BOC data showed that pork imports remained the country’s top meat commodity during the five-month period, with total volume growing by over 23 percent to 395,022 MT from 319,665 MT last year.
During the same period, chicken imports expanded by 19 percent to 244,959 MT from 205,232 MT. In addition, purchases of beef from abroad increased by 21 percent to 86,955 MT from 71,722 MT a year ago.
CPBRD said these meat imports were largely frozen cuts, accounting for approximately 544,900 MT, or around 75 percent of the total import volume from January to May.
Rather than fresh or chilled alternatives, CPBRD said deep-freezing is a necessity for the Philippines given the geographic distances and extended transit times from major international suppliers.
“Freezing also allows for strategic stockpiling in cold storage facilities, enabling traders to build inventory buffers while effectively slowing microbial growth and helping prevent spoilage before the meat reaches processing facilities and retail chains,” it said.
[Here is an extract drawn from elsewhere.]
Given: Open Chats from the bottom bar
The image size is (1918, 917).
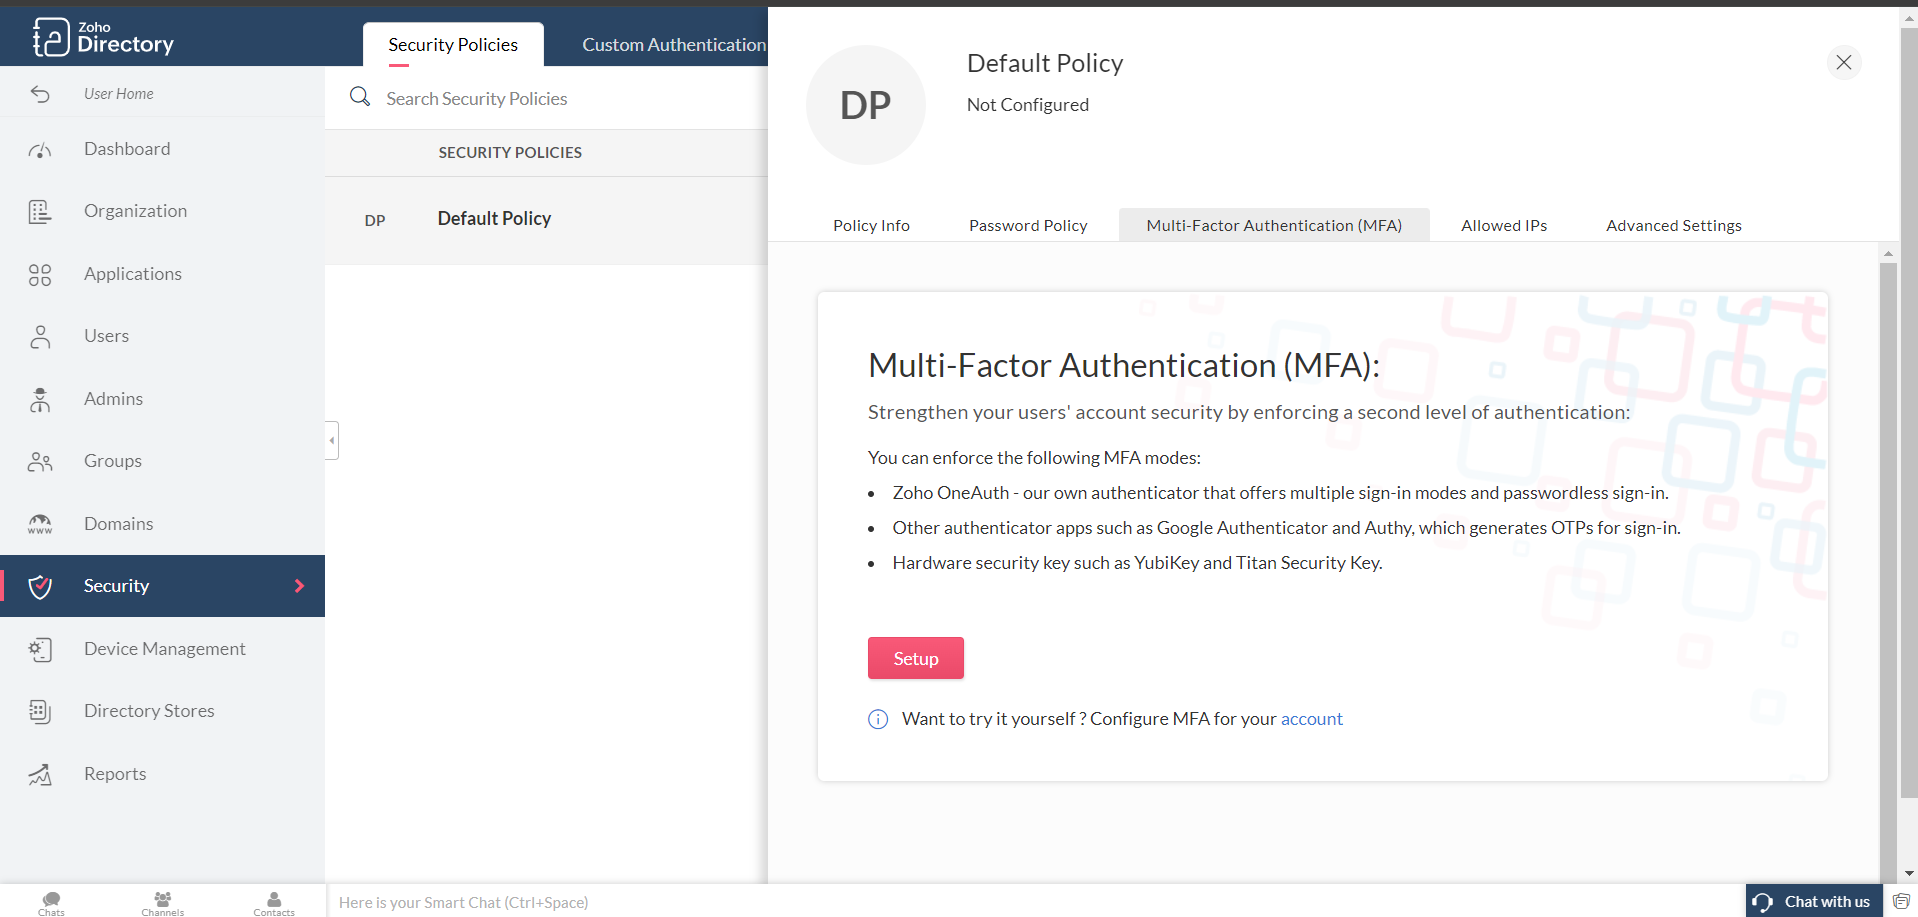Looking at the screenshot, I should pyautogui.click(x=51, y=903).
Of the country’s top three meat imports, CPBRD said Brazil maintained its position as the leading supplier with around 396,600 MT, or 55 percent of the total import volume by the end of May.
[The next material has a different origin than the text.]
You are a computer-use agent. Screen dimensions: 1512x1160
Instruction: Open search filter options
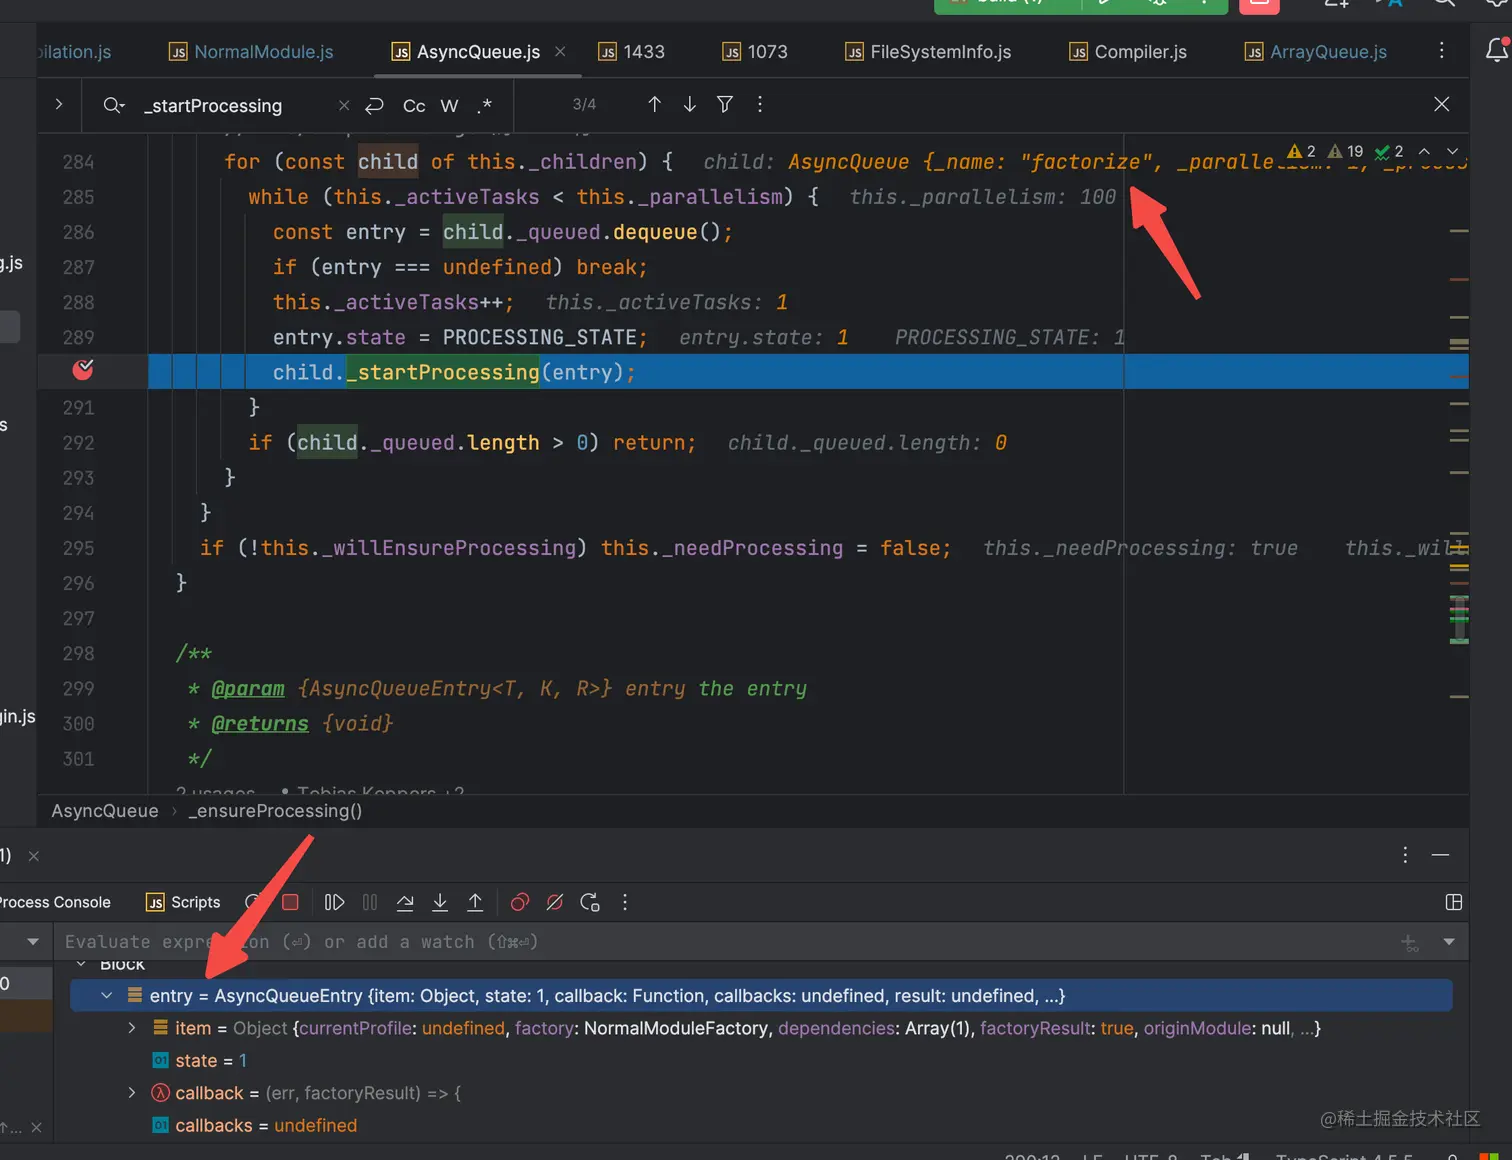(x=725, y=104)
CPBRD said the South American country’s dominance in the import market is driven by its aggressive pricing, massive domestic production capacity, and relative stability.
As of May, the BOC had collected a total of ₱10.47 billion in tariff and value-added tax (VAT) revenues from pork, chicken, and beef imports, according to CPBRD.
These funds, along with revenues generated from other livestock, poultry, and dairy imports, will be used to finance the Animal Competitiveness Enhancement Fund (AnCEF), as mandated by the Animal Industry Development and Competitiveness Act.
AnCEF aims to strengthen the local livestock, poultry, and dairy sectors through a guaranteed annual allocation of ₱20 billion over a 10-year period.
Agriculture Secretary Francisco Tiu Laurel said last week that this fund will likely be integrated into the 2027 budget of the Department of Agriculture (DA), instead of remaining separate, due to the country’s tighter fiscal space.
Last year, the government collected ₱22.42 billion in revenues from imported meat products, an increase of nearly 30 percent from the ₱17.28 billion recorded in 2024.